As a mystic who reflected deeply on technology, Teilhard predicted a future where intelligent memory-storing computation devices would give rise to a global network of information that would harness the power of a yet-to-come cybernetic merger of human minds with computers. Ever optimistic in his outlook, Teilhard firmly believed that as future humans crossed a new threshold of cybernetic consciousness, they would in turn become more cognizant of the reality of God, and ultimately return to community with their Creator.
Seeking a Transcendent Peace in a World of Constant Change
Born in 1881 to parents of the rural French gentry, Pierre Teilhard De Chardin was a sensitive child who loved nature and yet sought to plant his existential feet on firmer metaphysical foundations. Precociously conscious of the constancy of change, young Pierre was besought by an unsettling awareness of life’s frailty. Pierre’s earliest memory was of a lock of his own hair burning—a discovery which horrified him.
==========
#### ASSIGNMENT:
Quote the section of the passage about Teilhard de Chardin that begins with the words containing "As a mystic" and ends with "with their Creator.". Rely solely on the passage about Teilhard de Chardin.

#### INFORMATION SHOWN:
==========
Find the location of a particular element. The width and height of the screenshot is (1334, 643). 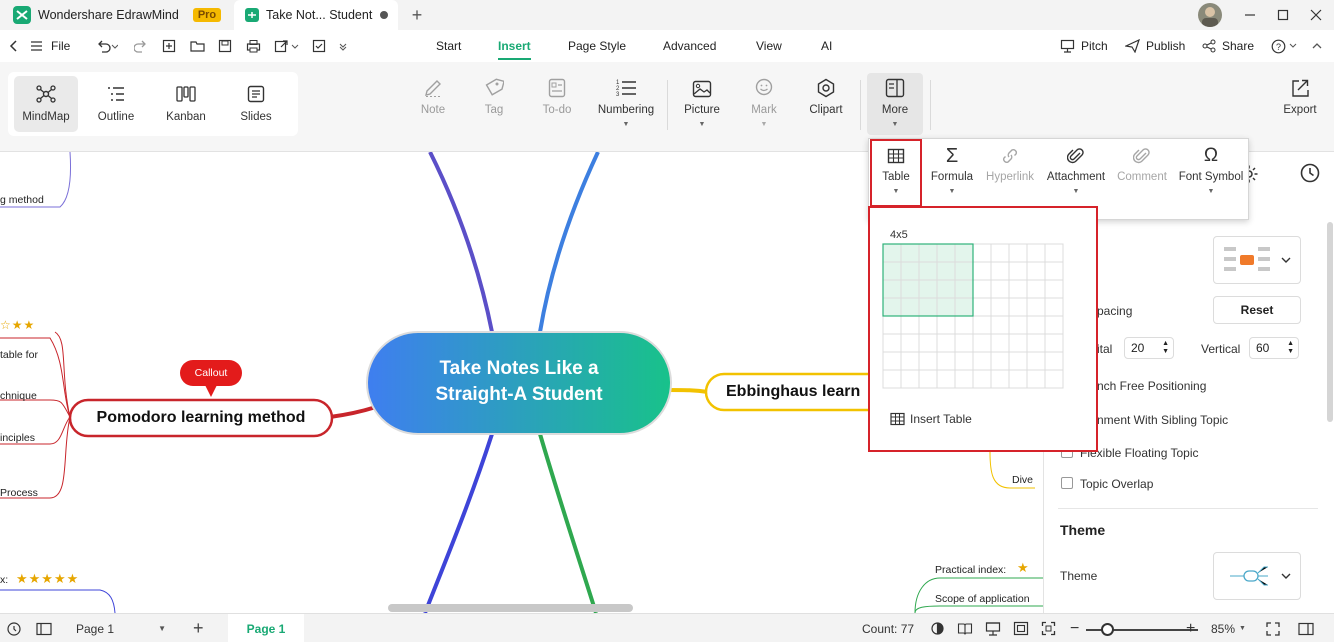

subtopic-label: inciples is located at coordinates (18, 438).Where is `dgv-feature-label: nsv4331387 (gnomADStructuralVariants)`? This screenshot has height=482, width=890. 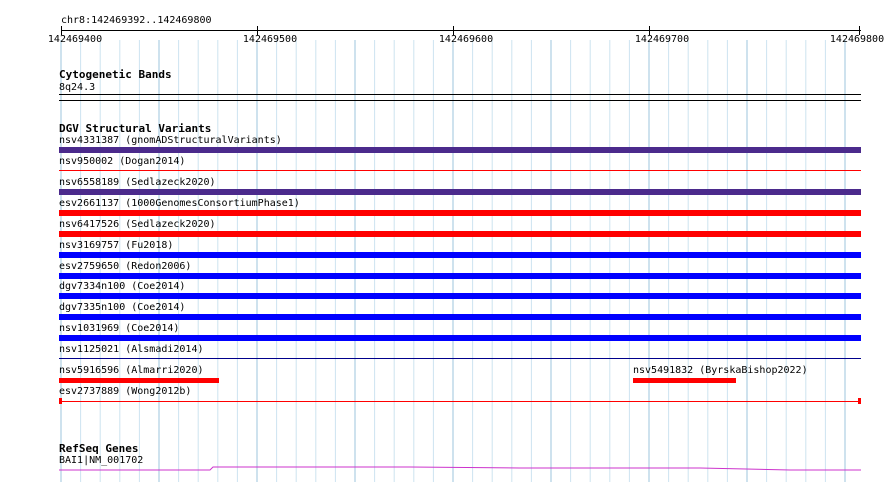 dgv-feature-label: nsv4331387 (gnomADStructuralVariants) is located at coordinates (170, 140).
==========
#### SOLUTION TO THIS EXERCISE:
As a mystic who reflected deeply on technology, Teilhard predicted a future where intelligent memory-storing computation devices would give rise to a global network of information that would harness the power of a yet-to-come cybernetic merger of human minds with computers. Ever optimistic in his outlook, Teilhard firmly believed that as future humans crossed a new threshold of cybernetic consciousness, they would in turn become more cognizant of the reality of God, and ultimately return to community with their Creator.